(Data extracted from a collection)
►
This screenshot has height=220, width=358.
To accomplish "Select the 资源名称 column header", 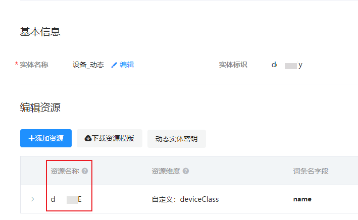I will click(65, 171).
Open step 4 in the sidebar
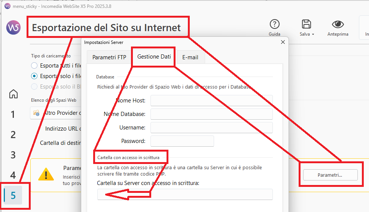The height and width of the screenshot is (212, 369). click(13, 175)
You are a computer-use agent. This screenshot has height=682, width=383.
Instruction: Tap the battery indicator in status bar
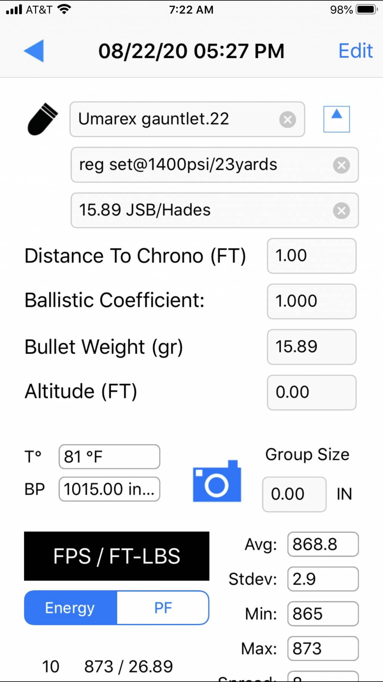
◄
**Work to be completed**
The final stretch of the data, from the line with "Open step 4 in the sidebar" through its last line, is to be retyped exactly; pictures are not part of the copy.

**Your solution**
Open step 4 in the sidebar
The height and width of the screenshot is (212, 369). click(13, 175)
You are a computer-use agent. This screenshot has height=682, width=383.
Instruction: Tap the battery indicator in status bar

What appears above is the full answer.